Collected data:
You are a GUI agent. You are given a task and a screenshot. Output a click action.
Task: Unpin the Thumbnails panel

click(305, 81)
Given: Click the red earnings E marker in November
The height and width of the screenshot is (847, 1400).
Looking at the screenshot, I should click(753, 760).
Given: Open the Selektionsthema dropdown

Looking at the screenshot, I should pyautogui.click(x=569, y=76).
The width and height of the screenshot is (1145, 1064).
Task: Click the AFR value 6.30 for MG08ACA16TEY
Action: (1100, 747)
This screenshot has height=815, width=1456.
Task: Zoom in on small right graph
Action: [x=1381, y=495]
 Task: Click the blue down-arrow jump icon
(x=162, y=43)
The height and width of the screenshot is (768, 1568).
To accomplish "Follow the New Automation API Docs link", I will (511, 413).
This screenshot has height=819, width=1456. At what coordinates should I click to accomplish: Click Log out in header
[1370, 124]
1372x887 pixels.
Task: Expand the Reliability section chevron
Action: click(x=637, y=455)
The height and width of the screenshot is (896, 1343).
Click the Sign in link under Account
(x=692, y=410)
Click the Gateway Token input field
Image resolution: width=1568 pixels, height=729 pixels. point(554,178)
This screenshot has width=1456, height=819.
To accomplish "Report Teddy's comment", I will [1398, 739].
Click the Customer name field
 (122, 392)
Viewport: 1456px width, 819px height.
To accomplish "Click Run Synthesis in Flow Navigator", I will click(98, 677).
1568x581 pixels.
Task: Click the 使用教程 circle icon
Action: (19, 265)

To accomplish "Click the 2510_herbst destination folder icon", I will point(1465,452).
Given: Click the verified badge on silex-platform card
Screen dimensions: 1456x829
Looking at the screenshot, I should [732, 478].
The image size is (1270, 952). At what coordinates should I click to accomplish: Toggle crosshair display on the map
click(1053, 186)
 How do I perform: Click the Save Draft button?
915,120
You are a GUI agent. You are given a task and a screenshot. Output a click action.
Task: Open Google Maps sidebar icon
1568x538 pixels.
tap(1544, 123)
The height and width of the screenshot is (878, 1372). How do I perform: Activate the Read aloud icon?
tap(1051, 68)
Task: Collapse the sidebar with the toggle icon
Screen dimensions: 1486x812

# Your objective:
Exact transcription of the records is all that is wanted.

# Solved exercise:
You are a GUI agent. You are given a task and a screenshot. Output a click action.
Task: Unpin the Thumbnails panel

click(305, 81)
Given: Click the red earnings E marker in November
The height and width of the screenshot is (847, 1400).
Looking at the screenshot, I should click(753, 760).
Given: Open the Selektionsthema dropdown

Looking at the screenshot, I should pyautogui.click(x=569, y=76).
The width and height of the screenshot is (1145, 1064).
Task: Click the AFR value 6.30 for MG08ACA16TEY
Action: (1100, 747)
This screenshot has height=815, width=1456.
Task: Zoom in on small right graph
Action: [x=1381, y=495]
 Task: Click the blue down-arrow jump icon
(x=162, y=43)
The height and width of the screenshot is (768, 1568).
To accomplish "Follow the New Automation API Docs link", I will (511, 413).
This screenshot has height=819, width=1456. At what coordinates should I click to accomplish: Click Log out in header
[1370, 124]
1372x887 pixels.
Task: Expand the Reliability section chevron
Action: click(x=637, y=455)
The height and width of the screenshot is (896, 1343).
Click the Sign in link under Account
(x=692, y=410)
Click the Gateway Token input field
Image resolution: width=1568 pixels, height=729 pixels. point(554,178)
This screenshot has width=1456, height=819.
To accomplish "Report Teddy's comment", I will [1398, 739].
Click the Customer name field
 (122, 392)
Viewport: 1456px width, 819px height.
To accomplish "Click Run Synthesis in Flow Navigator", I will click(98, 677).
1568x581 pixels.
Task: Click the 使用教程 circle icon
Action: (19, 265)

To accomplish "Click the 2510_herbst destination folder icon", I will point(1465,452).
Given: Click the verified badge on silex-platform card
Screen dimensions: 1456x829
Looking at the screenshot, I should [732, 478].
The image size is (1270, 952). At what coordinates should I click to accomplish: Toggle crosshair display on the map
click(1053, 186)
 How do I perform: Click the Save Draft button?
915,120
You are a GUI agent. You are given a task and a screenshot. Output a click action.
Task: Open Google Maps sidebar icon
1568x538 pixels.
tap(1544, 123)
The height and width of the screenshot is (878, 1372). How do I perform: Activate the Read aloud icon?
tap(1051, 68)
Task: Collapse the sidebar with the toggle icon
Screen dimensions: 1486x812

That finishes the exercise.